- Born: August 1929 Mosul, Mandatory Iraq
- Died: 12 March 2021 (aged 91) Beirut, Lebanon
- Occupations: Journalist Academic

= Khairuddin Haseeb =

Iraqi journalist and academic (1929–2021)

Khairuddin Haseeb (خير الدين حسيب; August 1929 – 12 March 2021) was an Iraqi journalist, academic, and politician. He had served as President of the Centre for Arab Unity Studies since its inception in 1975.

==Biography==
Haseeb was born in Mosul in August 1929. His father died 15 days after his birth, and he was raised by his grandfather, who was Wajih of the region. His grandfather died when Haseeb finished his secondary studies. He then attended the London School of Economics and earned a doctorate in public finance from the University of Cambridge.

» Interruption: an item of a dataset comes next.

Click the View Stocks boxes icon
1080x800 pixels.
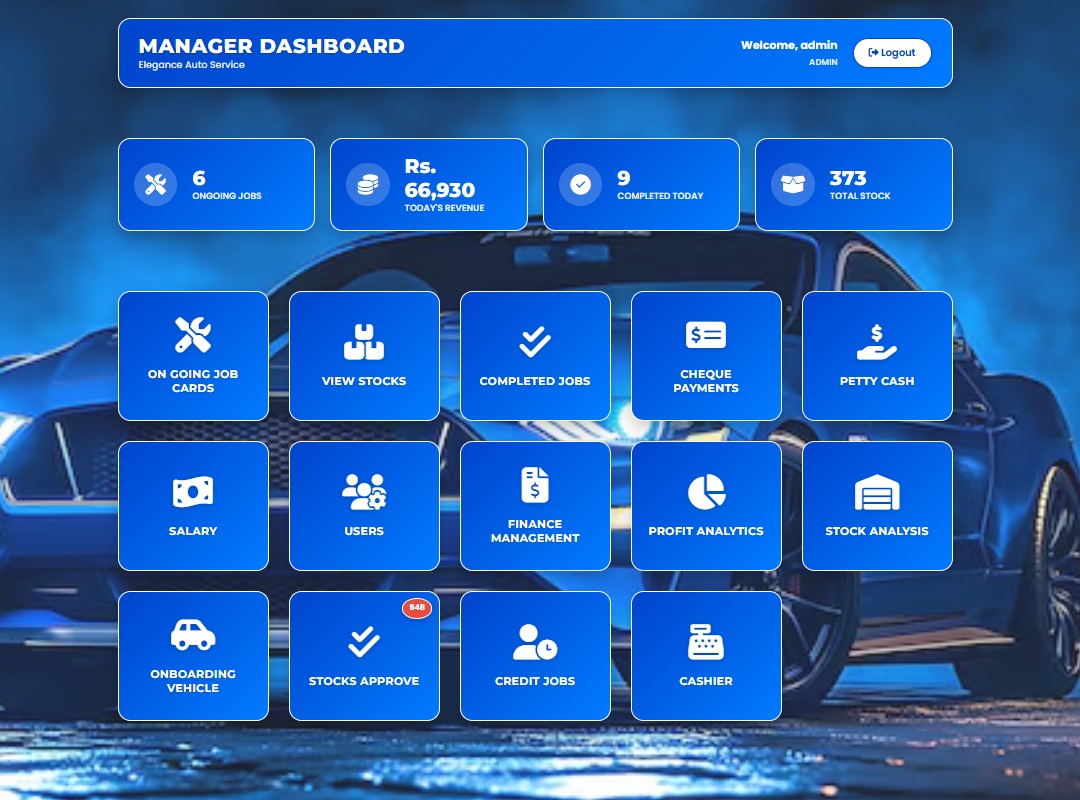tap(364, 342)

Upon his return to Iraq, Haseeb began working for the Ministry of Oil, helping replace many foreigners who held influence over the Iraq National Oil Company. However, he was imprisoned in 1968, held between four different prisons over the course of four years. He was released in 1972 and became a professor at the University of Baghdad. After his time at the university, he served many active roles in the Arab Organization for Human Rights, The Arab Organization for Translation, and the Arab Organization for Combating Corruption.

Khairuddin Haseeb died in Beirut on 12 March 2021 at the age of 91.